Train MNIST
-------------------------

In [1]:
from __future__ import print_function
%matplotlib inline
import torch
import torch.nn as nn
import torch.optim as optim
from torchvision import datasets, transforms
from torch.utils.data import DataLoader, random_split
import numpy as np
import matplotlib.pyplot as plt
import os
cuda = torch.cuda.is_available() # actually GPU is not needed here
device = 'cuda' if cuda else 'cpu'
device

'cpu'

Import from the git. We use here capture to suppress output that could disclose author information.
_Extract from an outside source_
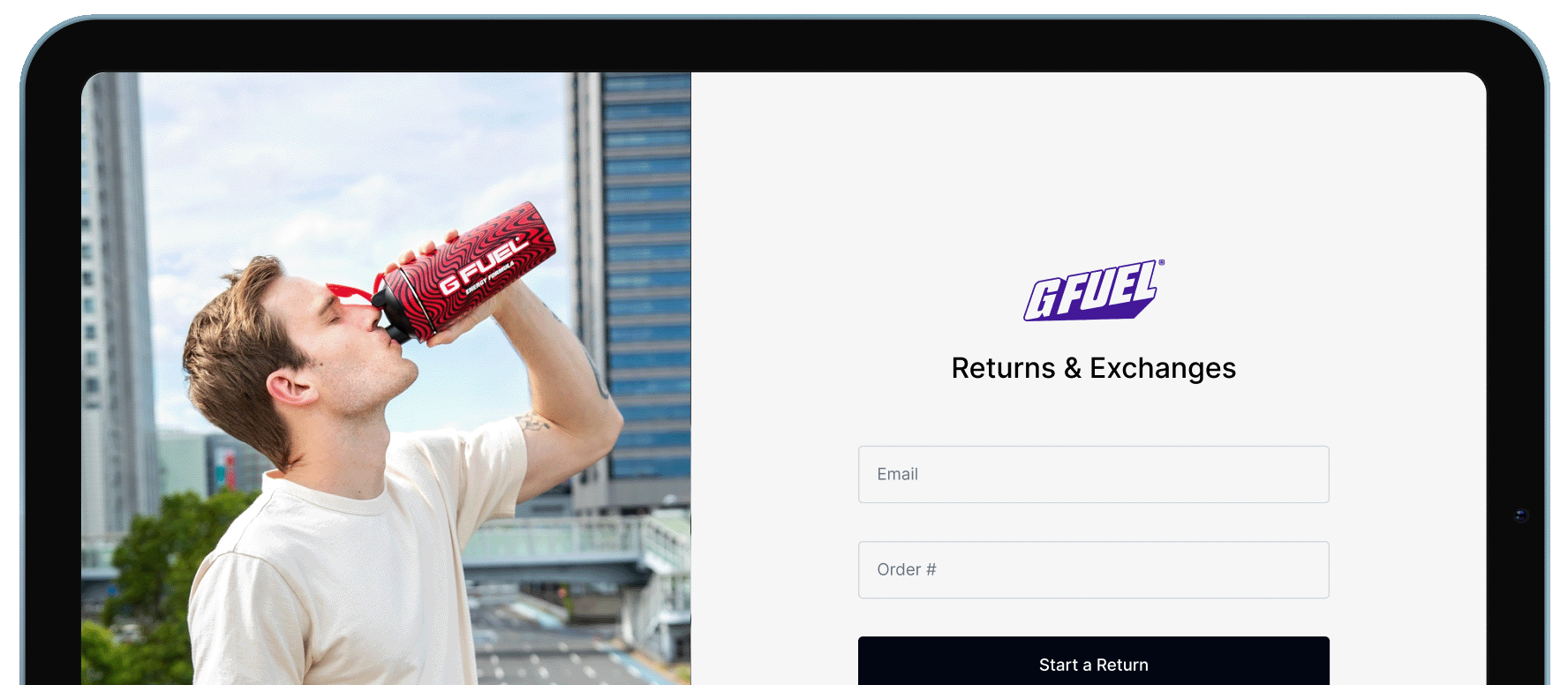
Task: Click the Returns & Exchanges heading
Action: point(1093,368)
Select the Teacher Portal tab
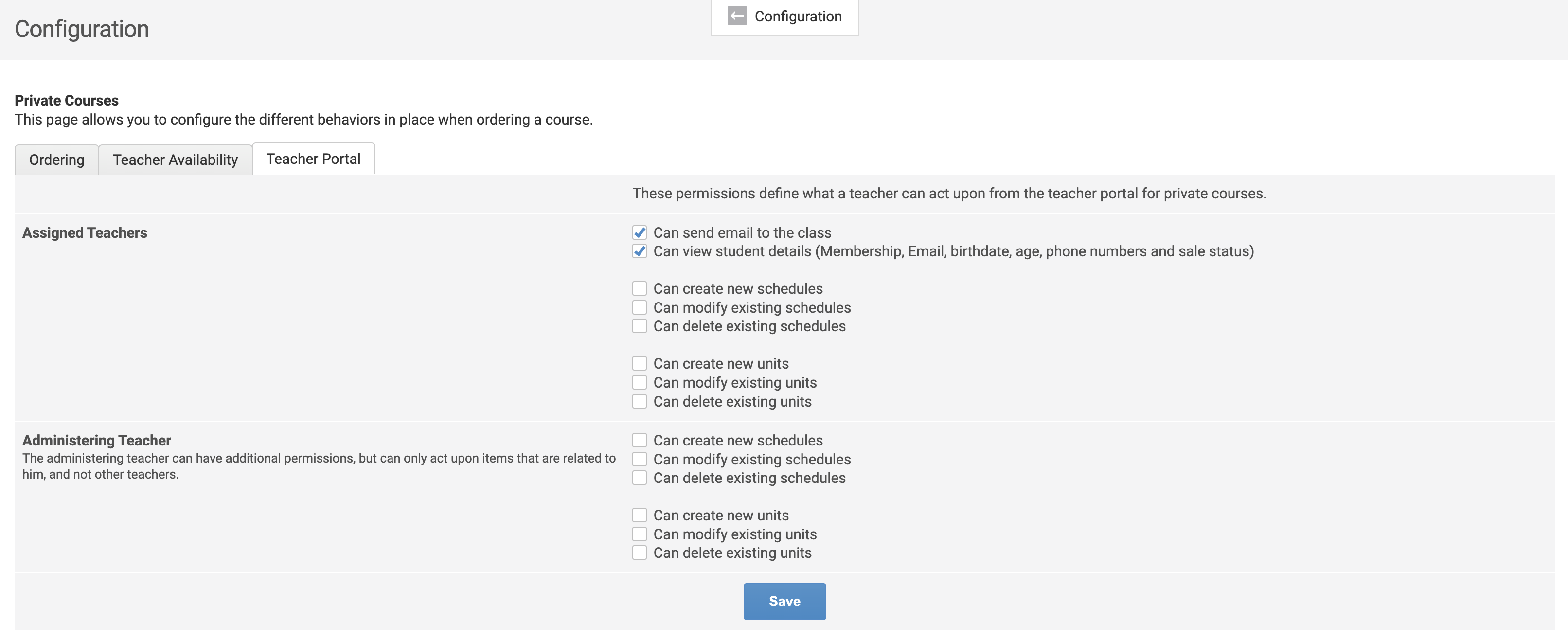The image size is (1568, 641). point(314,159)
If you run this cell, you can of course delete the capture command to get some feedback whether the cloning worked.

In [2]:
%%capture
!git clone https://github.com/kynehc/clone_anonymous_github.git
%cd clone_anonymous_github
!python3 download.py --url https://anonymous.4open.science/r/GaussNetworks-A7E7/ --dir gauss_nets/
%cd gauss_nets
!ls

In [3]:
import train
from train.models import *
from train import *
from train.layers import *
from train.loss import *
from train.optimization import Optimizer

Load the data

In [4]:
classes = ('0', '1', '2', '3', '4', '5', '6', '7', '8', '9')
c=10

# Data
print('==> Preparing data..')
trans = transforms.Compose([transforms.ToTensor(), transforms.Normalize((0.5,), (1.0,))])

train_data = datasets.MNIST(root='./data', train=True, download=True, transform=trans)
trainloader = DataLoader(train_data, batch_size=128, shuffle=True, num_workers=2)
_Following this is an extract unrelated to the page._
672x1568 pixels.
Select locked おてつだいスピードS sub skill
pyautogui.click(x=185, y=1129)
testset = datasets.MNIST(root='./data', train=False, download=True, transform=trans)
testloader = torch.utils.data.DataLoader(testset, batch_size=10000, shuffle=False, num_workers=2)

==> Preparing data..


In [5]:
path = "checkpoint/"
def load_net(name,architecture):
    checkpoint = torch.load(path+name+'.t7',map_location='cpu')
    architecture.load_state_dict(checkpoint['net'])
    print(name+' ACC:',checkpoint['acc'])
    return architecture

In [6]:
d=10
name="MNIST"

# Train Softmax

In [7]:
# Model
print('==> Building model..')
classifier = nn.Linear(d, c,bias=True)
net = LeNet(embedding_dim=d, classifier = classifier)
net = net.to(device)

criterion = CE_Loss(classifier, c, device)
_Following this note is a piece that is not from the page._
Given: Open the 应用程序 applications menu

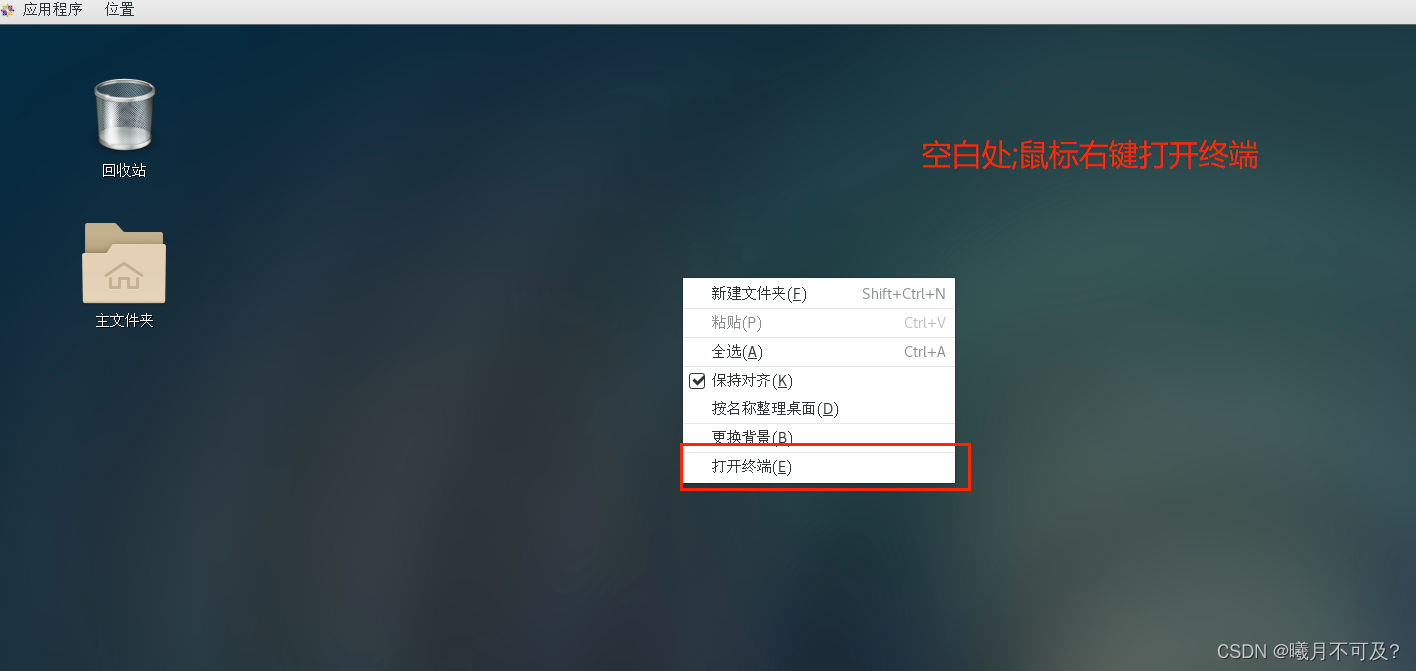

sgd = optim.SGD([{'params': net.parameters()},],
                lr=0.1, momentum=0.9, weight_decay=5e-4)
optimizer = Optimizer(sgd, trainloader, device)

==> Building model..


In [8]:
epoch_offset = 0
for lr,max_epochs in [(0.1,40),(0.01,20)]:
    optimizer.optimizer.param_groups[0]['lr'] = lr
    print("===== Optimize with step size ",lr)
    for epoch in range(epoch_offset, epoch_offset+max_epochs):
        print('\nEpoch: %d' % epoch)
        optimizer.train_epoch(net, criterion)
        (acc,conf) = optimizer.test_acc(net,criterion, testloader)
    epoch_offset+= max_epochs

print('Saving..')
state = {
    'net': net.state_dict(),
    'acc': acc
}
torch.save(state, './checkpoint/%s%s%s.t7'%(name,net.__class__.__name__,criterion.classifier.__class__.__name__))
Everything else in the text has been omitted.